= EXERCISE =
Leave the pictures out while you restate every entry below word for word.

(Stored items)

++++++

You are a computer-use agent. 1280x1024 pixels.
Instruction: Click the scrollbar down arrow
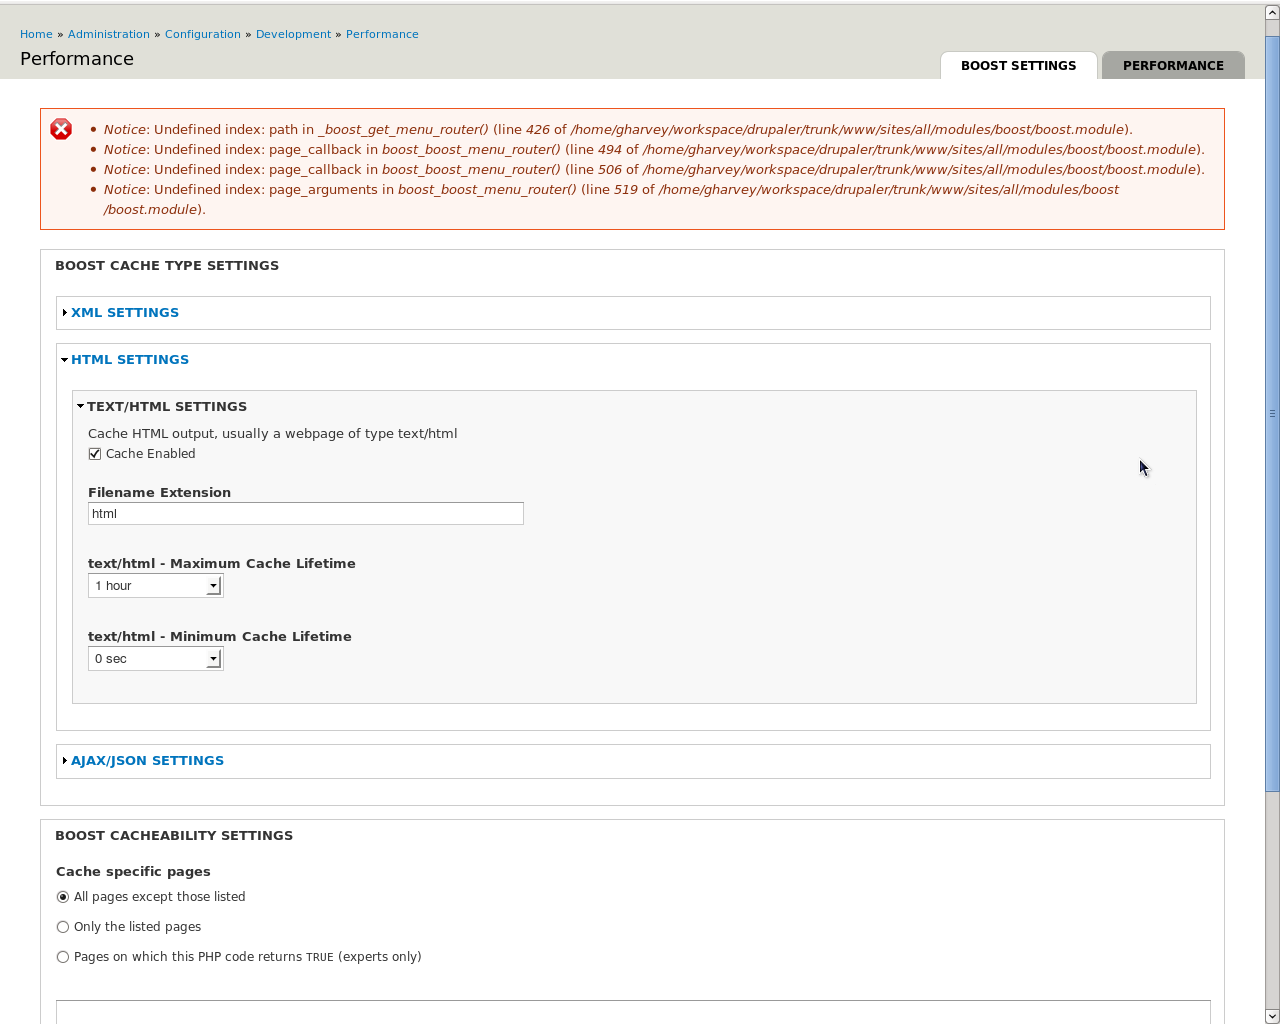coord(1272,1016)
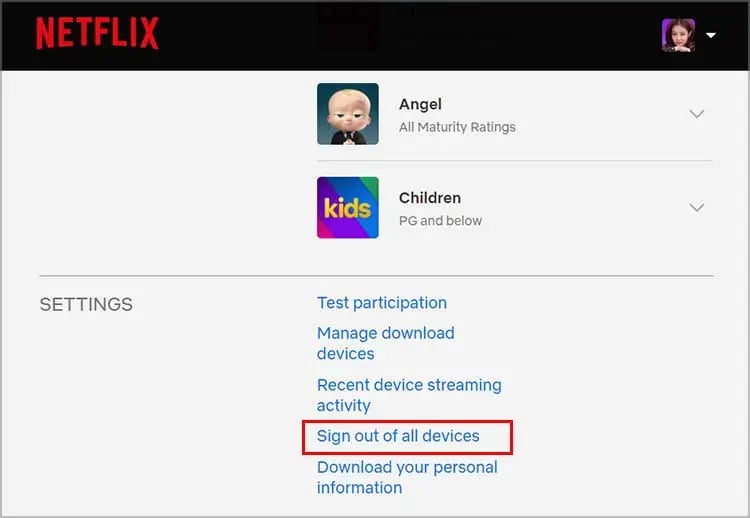Select the Children profile name
The image size is (750, 518).
(429, 198)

++++++

= RESPONSE BOX =
You are a computer-use agent. 1280x1024 pixels.
Instruction: Click the scrollbar down arrow
coord(1272,1016)
Select the Children profile name
The image size is (750, 518).
(429, 198)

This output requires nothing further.